(Problem):
Each line, starting at the one with "Viewport: 502px width, 399px height." and running to the end of the data below, is to be set down again exactly, both ends included; leave pictures out.

(Available records):
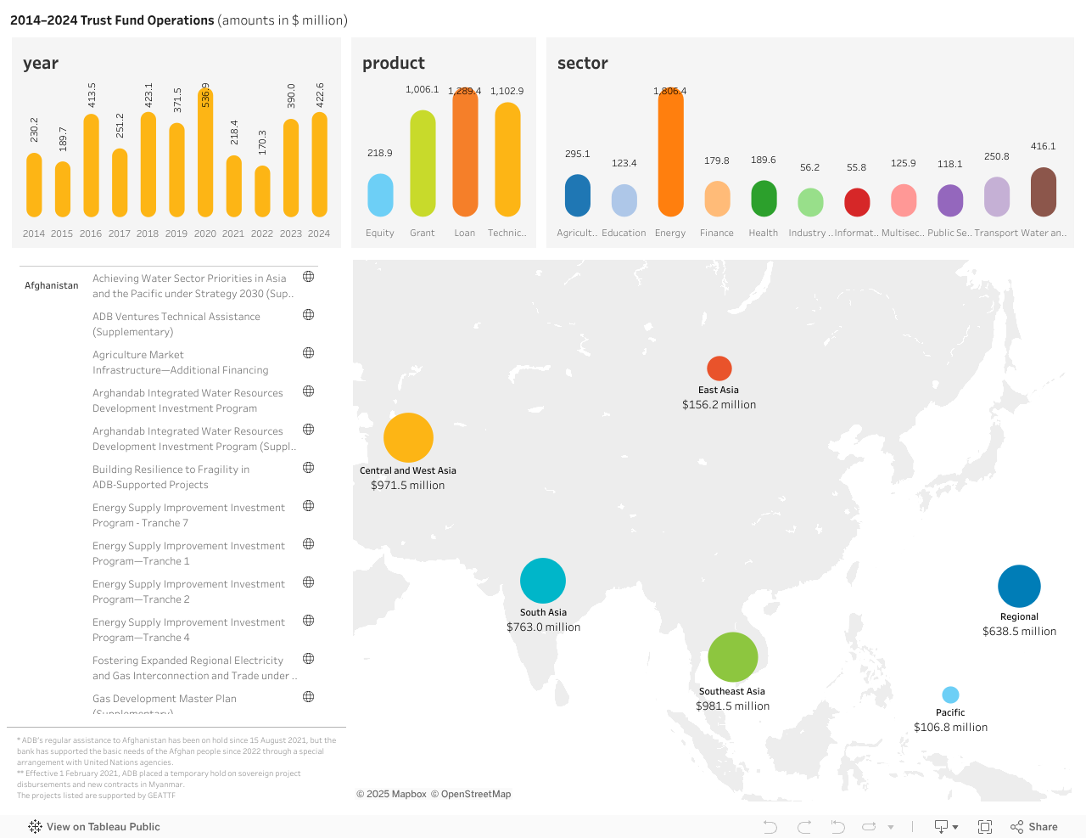Enter full screen mode
The height and width of the screenshot is (838, 1086).
point(985,827)
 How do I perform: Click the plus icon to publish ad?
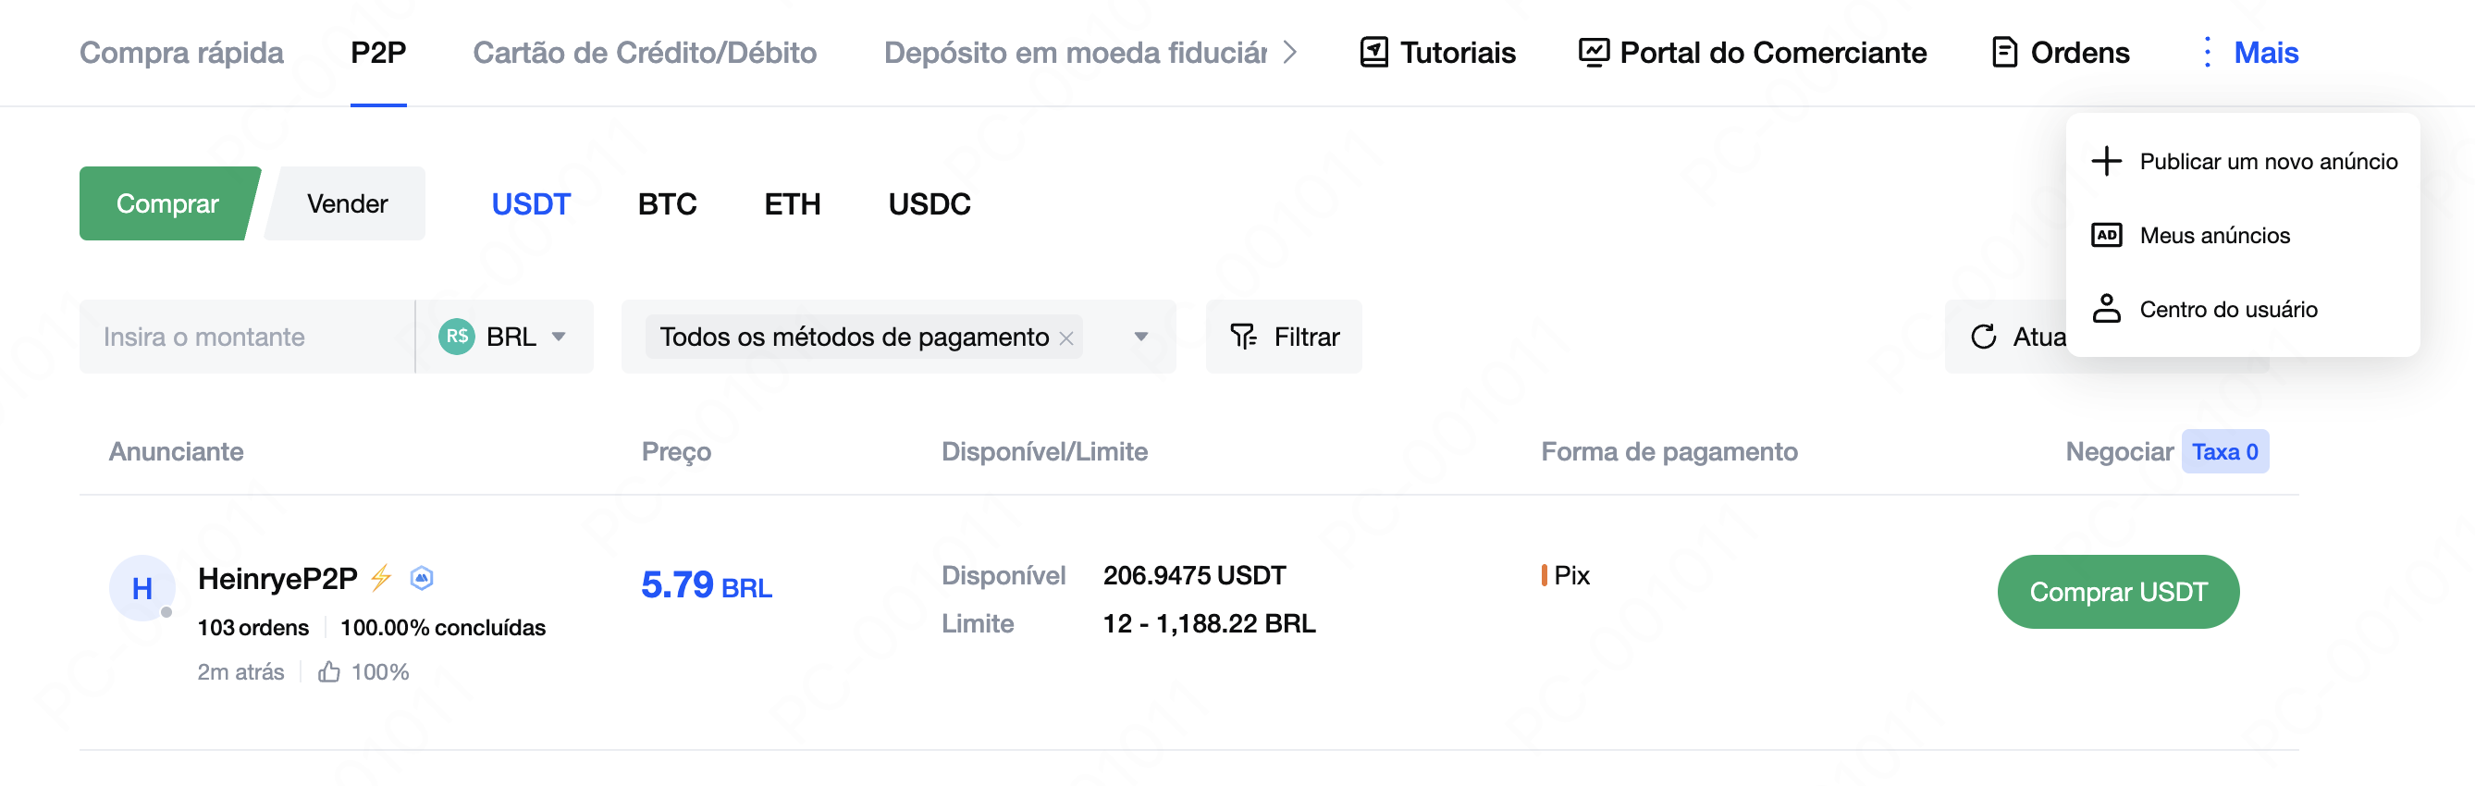(x=2106, y=160)
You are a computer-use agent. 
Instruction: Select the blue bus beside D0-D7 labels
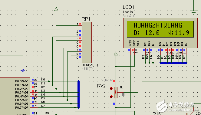pyautogui.click(x=79, y=94)
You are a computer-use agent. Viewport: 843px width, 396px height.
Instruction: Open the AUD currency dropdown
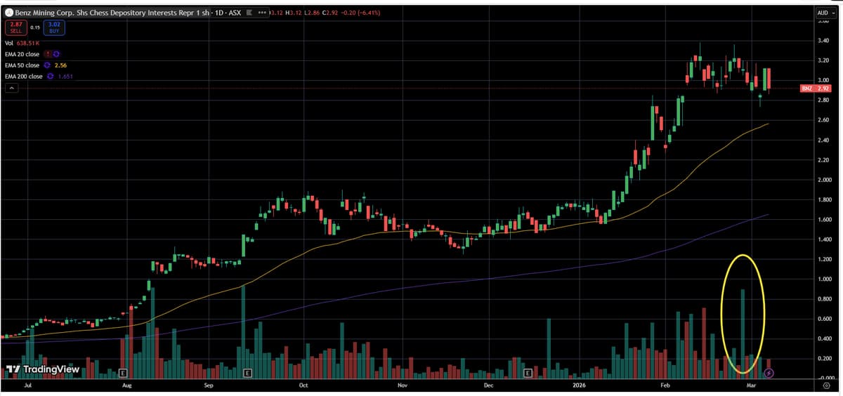(x=825, y=13)
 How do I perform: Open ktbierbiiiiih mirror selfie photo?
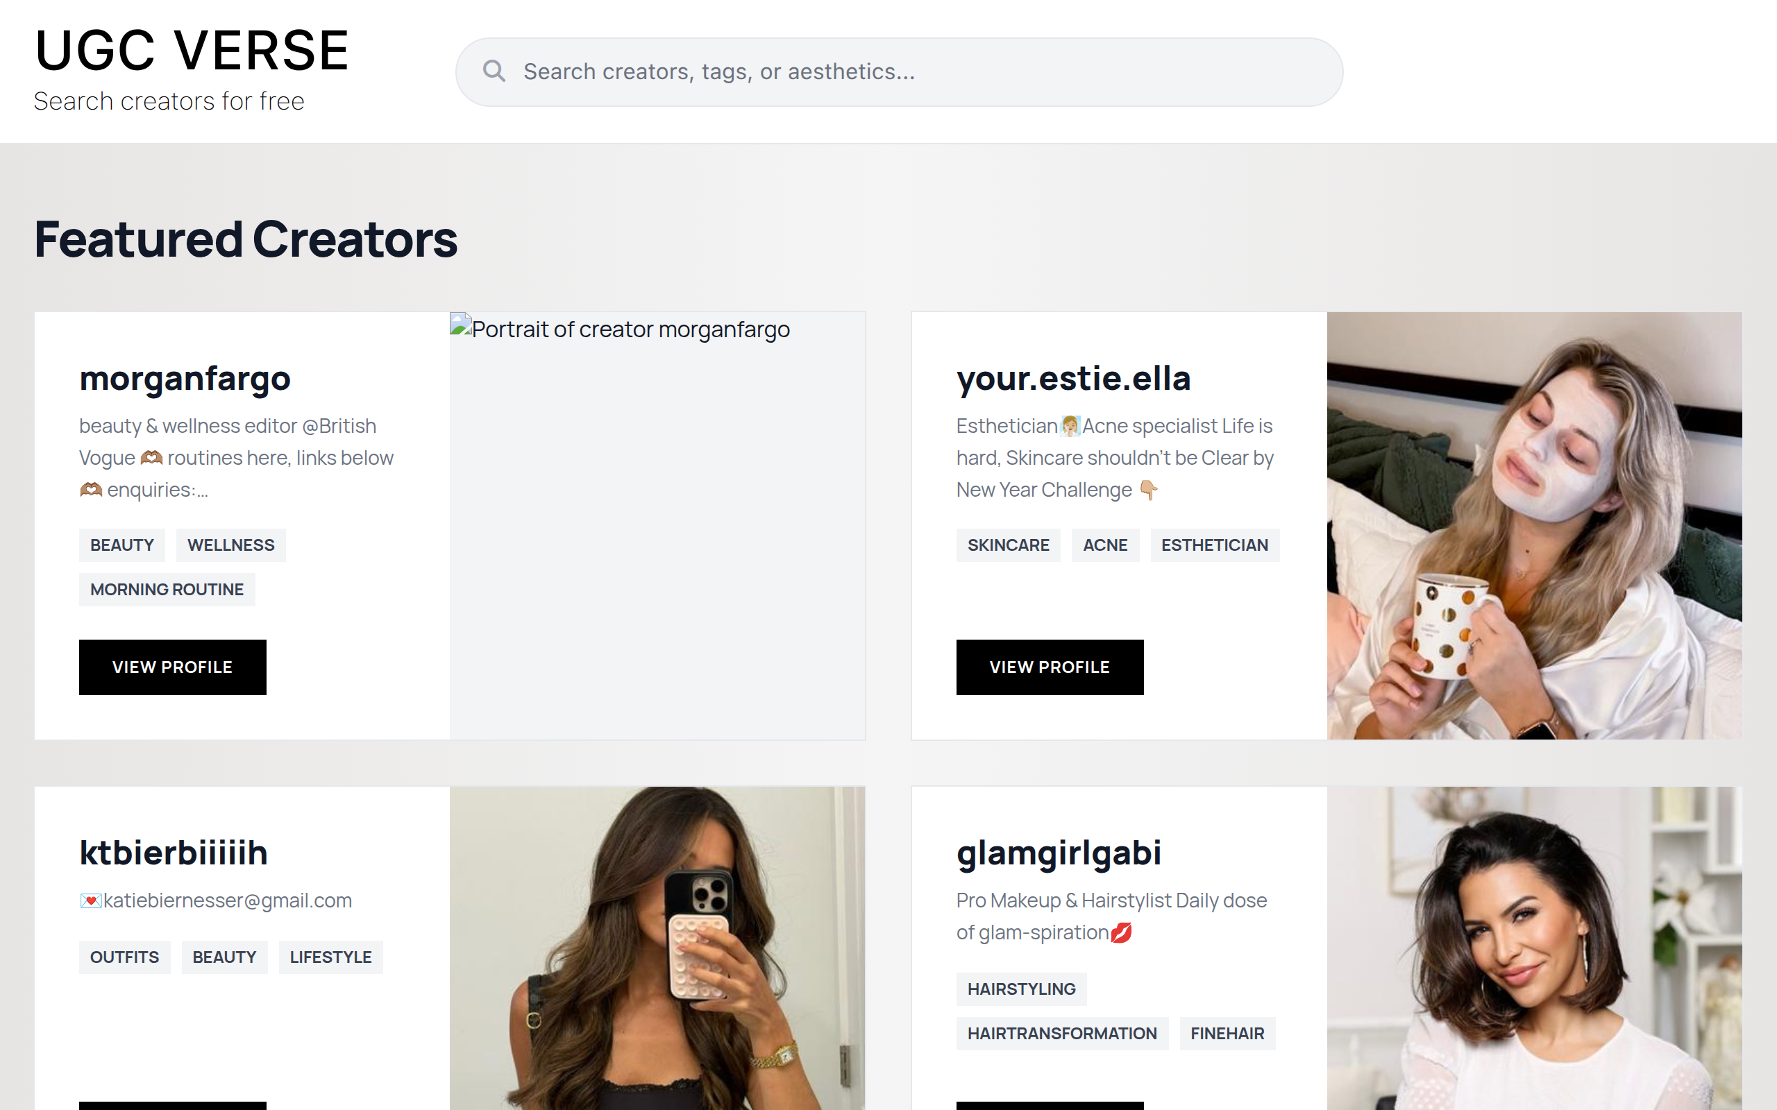pos(657,948)
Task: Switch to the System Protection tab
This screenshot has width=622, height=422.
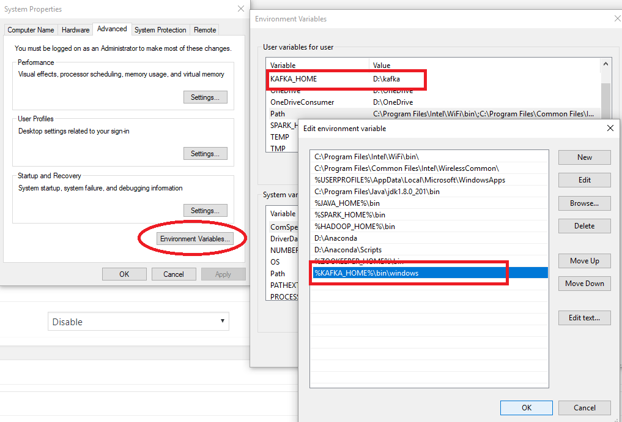Action: [160, 29]
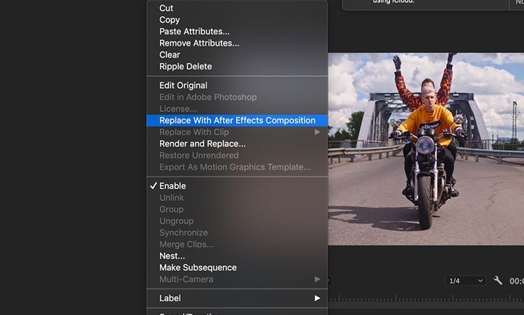
Task: Choose Ripple Delete
Action: coord(185,67)

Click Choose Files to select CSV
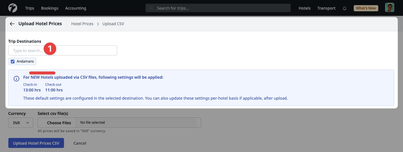click(x=59, y=123)
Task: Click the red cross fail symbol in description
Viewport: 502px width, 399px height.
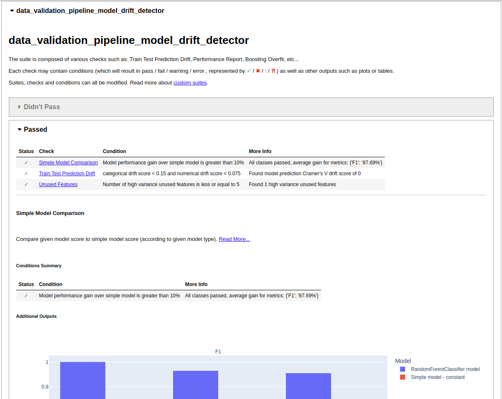Action: click(x=258, y=71)
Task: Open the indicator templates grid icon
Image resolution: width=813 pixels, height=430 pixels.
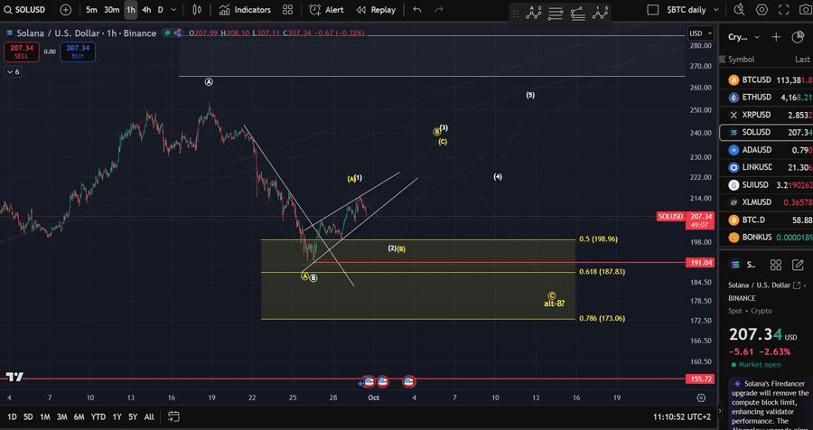Action: [286, 10]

(Written response):
Viewport: 502px width, 399px height.
Action: click(x=258, y=71)
Task: Open the indicator templates grid icon
Image resolution: width=813 pixels, height=430 pixels.
Action: [286, 10]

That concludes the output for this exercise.